Tipos de intoxicações: comportamento a adoptar

Em caso de intoxicação aguda, deve-se agir de forma rápida e decidida, com vista a travar-se a absorção da substância nociva e aumentar a eficácia do tratamento.

Generalidades

Topo Denomina-se tóxico ou veneno qualquer substância que, após o seu contacto com o corpo ou introdução no organismo, seja capaz de provocar lesões e alterações mais ou menos graves, até mesmo potencialmente mortais - por isso, uma intoxicação ou envenenamento corresponde ao problema provocado pela entrada de uma substância deste tipo no organismo. Embora os termos tóxico e veneno sejam sinónimos, o primeiro costuma ser atribuído a todas as substâncias potencialmente perigosas, enquanto que o segundo é utilizado, na maioria dos casos, para denominar as substâncias elaboradas para provocarem efeitos nocivos, como os venenos de plantas e serpentes ou os insecticidas e raticidas.

Após a penetração do tóxico no organismo, a possibilidade de se ser afectado por uma intoxicação e a gravidade da mesma dependem, sobretudo, do grau de toxicidade da substância em questão e da dose que tenha sido absorvida. Caso seja uma substância muito tóxica, como é o caso do cianeto, basta que o organismo absorva quantidades mínimas para que ocorra uma intoxicação grave, enquanto que, por outro lado, caso a substância seja pouco tóxica, é necessário que o organismo absorva doses elevadas para que, de facto, se produza uma intoxicação. Existem mesmo casos em que os efeitos de uma substância dependem, sobretudo, da dose ingerida. Por exemplo, embora os produtos digitálicos , sejam muito benéficos no tratamento de doenças cardíacas em certas doses, caso estas sejam ultrapassadas, provocam uma intoxicação potencialmente mortal.

Como é óbvio, as intoxicações são provocadas, na imensa maioria dos casos, por substâncias com um efeito tóxico inerente. Todavia, deve-se ter em conta que elementos aparentemente inofensivos, como por exemplo a água ou o oxigénio, podem ter efeitos tóxicos, caso sejam ingeridos ou inalados em quantidades muito elevadas.

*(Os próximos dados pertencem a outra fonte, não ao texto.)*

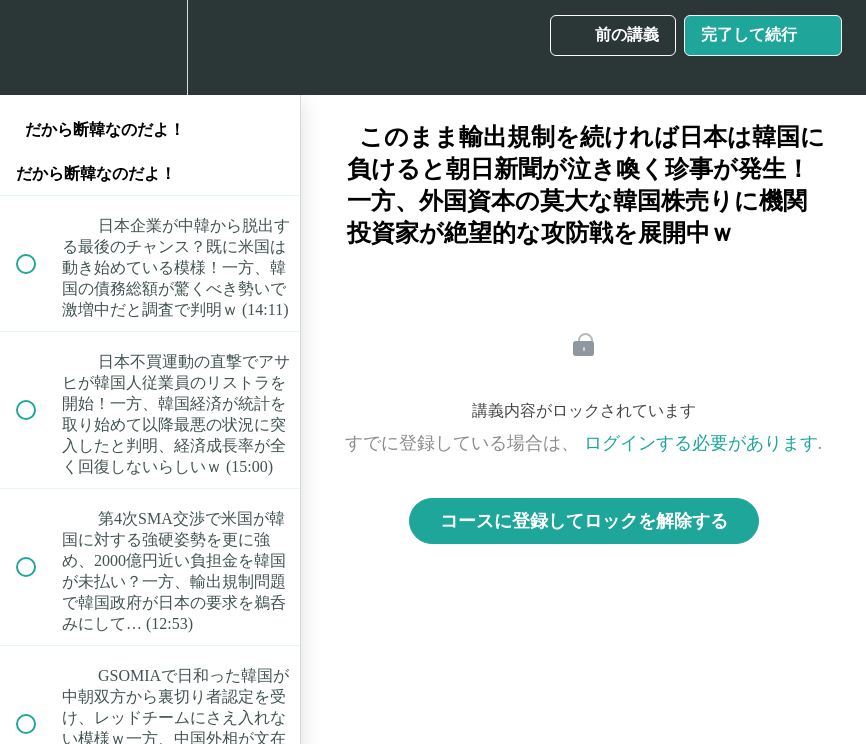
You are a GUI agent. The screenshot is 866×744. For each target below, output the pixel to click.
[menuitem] (150, 47)
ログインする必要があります (701, 443)
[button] (37, 47)
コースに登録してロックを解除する (584, 521)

Por fim, deve-se dizer que os efeitos nocivos provocados por uma determinada dose de um tóxico irão depender também de factores como a idade, o peso do corpo e o estado físico do intoxicado. A ab- sorção de doses iguais de um determinado tóxico provoca intoxicações mais graves nos bebés, idosos e nas pessoas afectadas por insuficiência renal, insuficiência hepática ou outros problemas que perturbem os processos de metabolização, depuração e eliminação da substância responsável.

Vias - intoxicação

Topo Embora os tóxicos consigam entrar no organismo de diversas formas, até mesmo através de um simples contacto com a pele, as substâncias que conseguem atravessar a barreira da pele e provocar um quadro de intoxicação são reduzidas, sendo por isso que penetram no organismo, de preferência, por via digestiva, via respiratória (via inalatória) ou por via sanguínea.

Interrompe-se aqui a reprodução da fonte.